Now, why 8 Z/Stencil writes/clock?
The first reason, obviously, is the performance gain with the Z Pass: such a pass doesn't even need a color write, and it needs a LOT of Z writes. A fast Z pass lets the PS engine be used more rapidly, too, because it's waiting during the Z Pass.
But then, why can't the NV30 do 8 color writes when there's no Z Write?
Well, a first explanation would be that most people running that test use FP32. But let's assume such a test was done at FP16, and also suggested a 4x2 configuration ( a verification would be nice, too... )
Such a case would be rare, but it does exist ( HUDs might do that, for example ). So it's unlikely it's a driver bug and nVidia didn't implement it yet. Who knows... But let's assume not.
Let's see... 4 Color Writes, and 8 Z Writes? Where would this be highly optimal?
I'm going to give you a hint: what writes more different Z values than Color values?
You guessed it: MultiSampling.
"But wait!" , I hear you say. "If the GFFX could already do 2 Z/pipeline without MSAA, and it can do 4Z/pipeline with MSAA, why doesn't it have a native 8x MSAA mode?"
Because the 4Z/pipeline with MSAA thing probably includes the 2 Z/pipeline without MSAA. But then... Why can't the GFFX use the 4Z/pipeline without MSAA, to do the Z Pass even faster when there's no MSAA? Why does it only use 2Z/pipeline?
Well, a first explanation is bandwidth limitation. As pixelpipes say, the limit is 4GP/s when writing 32 bits/pixels on the GFFX.
An interesting question, thus, would be if the GFFX is capable of doing 8GP/s when only writing a 16 bit Z value/pixel. If it is, then it all makes sense - they've simply been sufficently smart to use the MSAA Z Output capabilities in all situations.
Or anyway, probably. They could be using something even more complex, but that's unlikely.
My conclusion, thus, is quite simple:
1. The GFFX is 4x2
2. The GFFX is capable of using its 4Z/pipeline capability ( or at least half of that capability ) even when it isn't using MSAA, which is a really good design idea ( although the benefits are all gone when using 4x FSAA, but using 4x FSAA in Doom 3 on a NV30 is kinda unrealistic anyway )
3. The GFFX design is smarter than the NV25's design, and more efficient. It is thus unfair to say it's a 4x2 "just like the NV25" - but it's still less powerful than the R300's design.

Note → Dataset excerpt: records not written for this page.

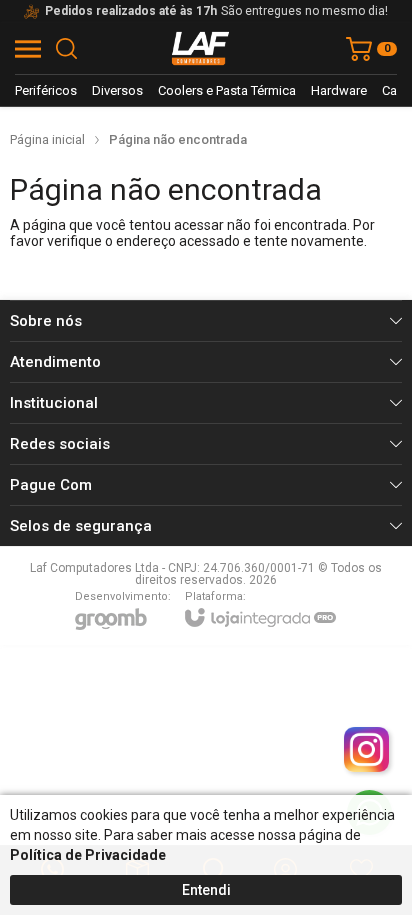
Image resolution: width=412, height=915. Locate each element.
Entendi (206, 890)
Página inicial (47, 139)
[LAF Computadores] (201, 48)
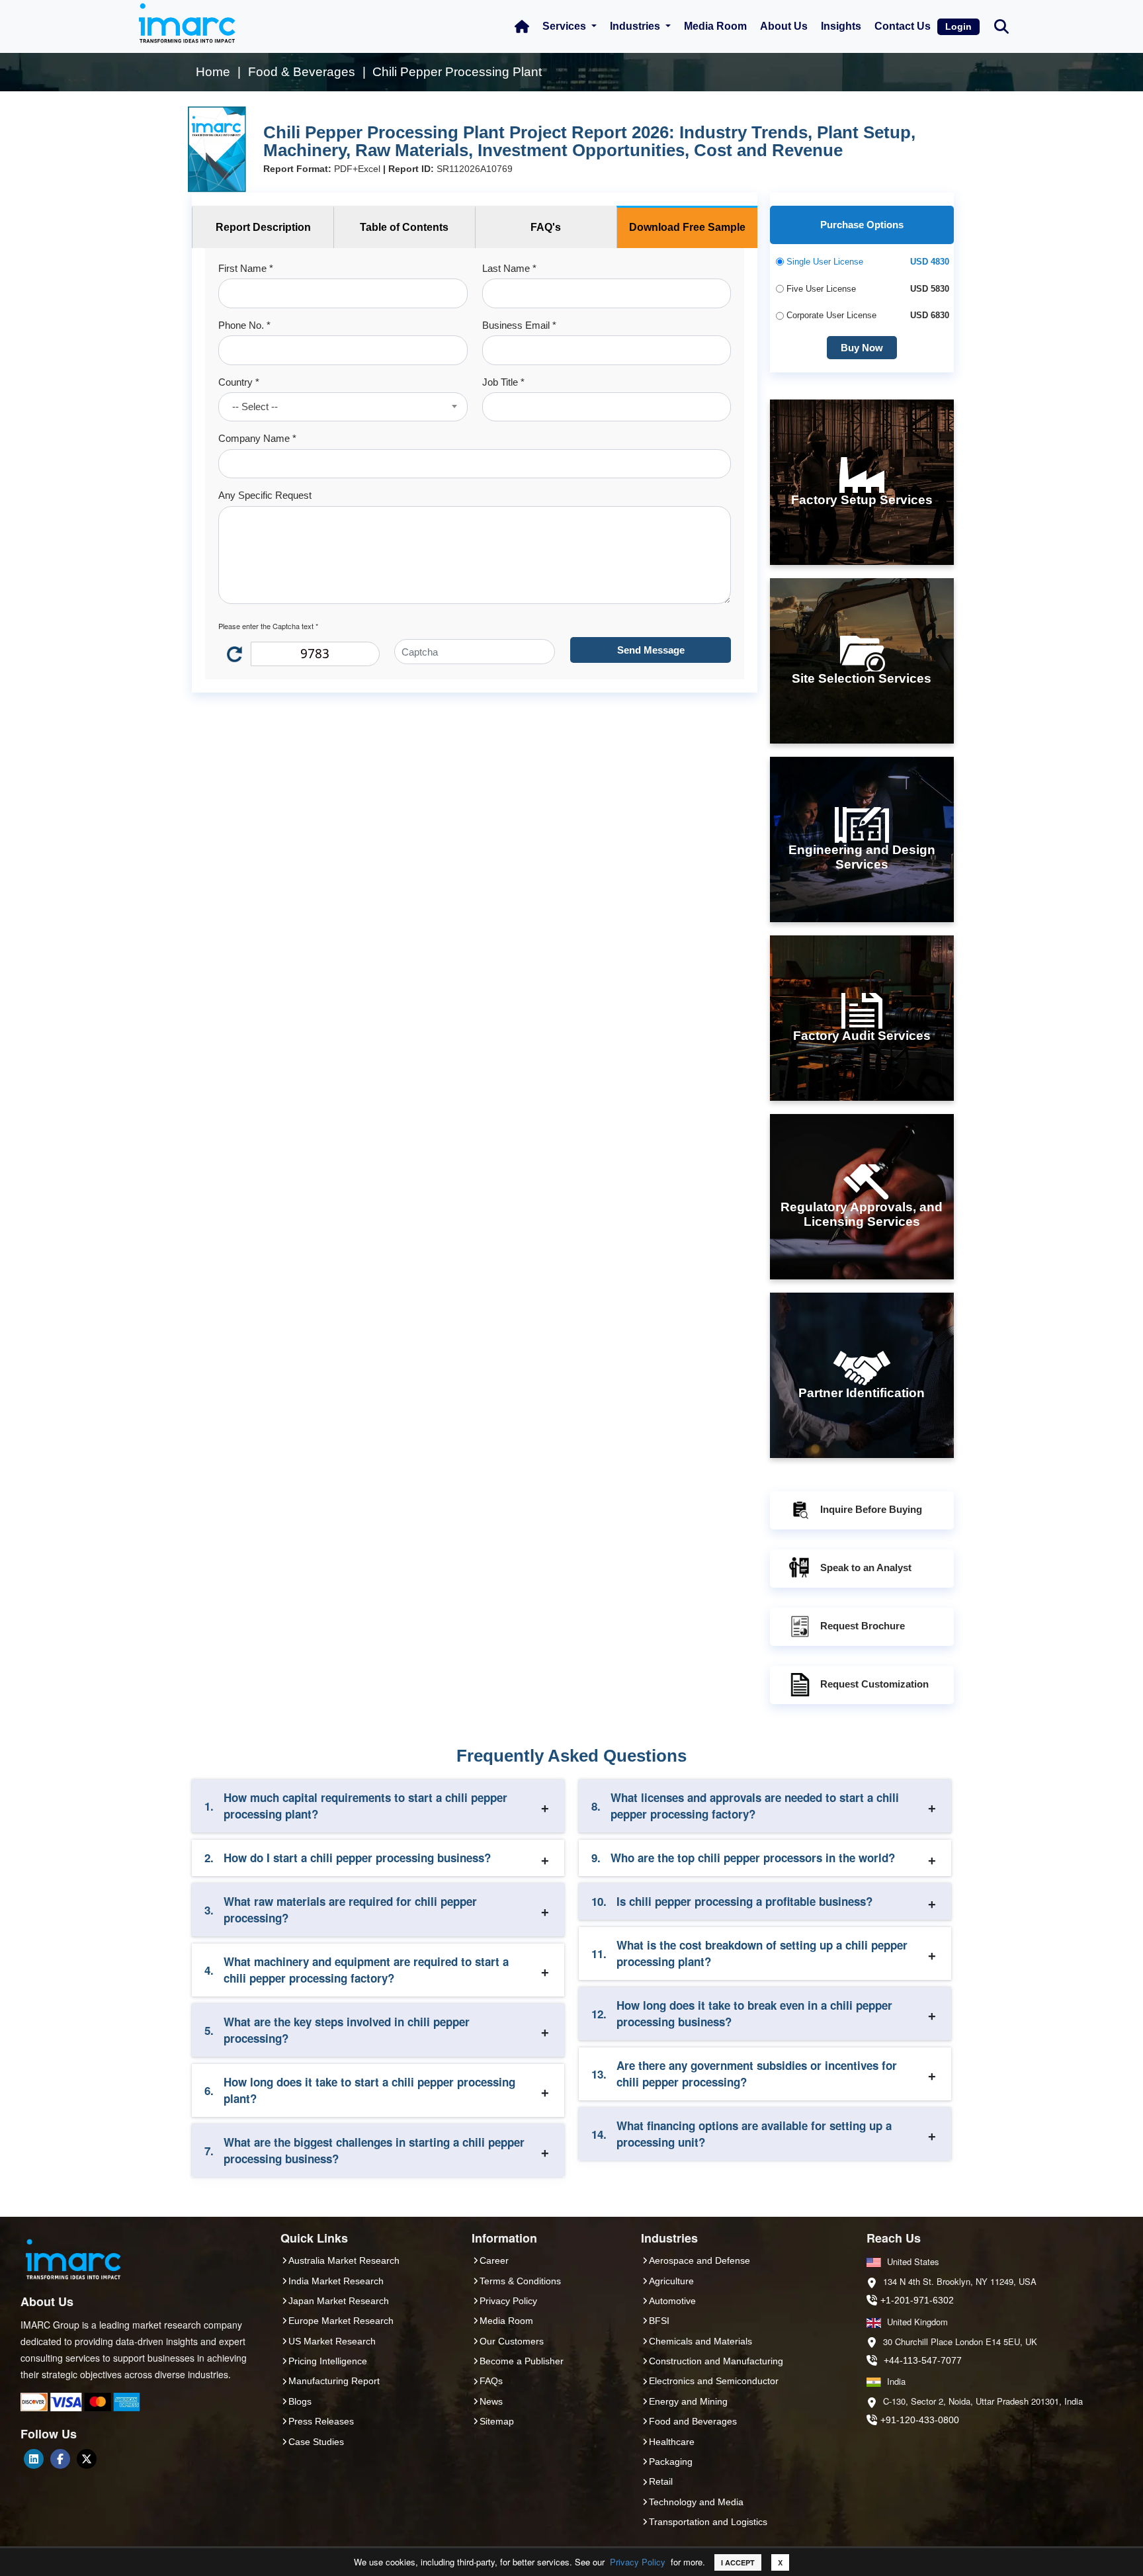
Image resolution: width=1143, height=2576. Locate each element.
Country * (238, 382)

Please note that this conclusion is not correct if my reasoning is not correct. As always, I'd appreciate to be corrected if I'm wrong - after all, if I write this type of thing, it's in the hope of learning more...
Uttar
P.S. : About the NV30 T&L unit. Couldn't it be possible that the T&L unit is simply using the integer path, which is also usable in the shaders, but which is used a lot less in them because FP is available and developers love FP? While I don't think nVidia would hesitate to change FP32 in FP16 through driver "optimizations" to gain performance, I'd be surprised if they dared to change anything to integer while the program asks for FP...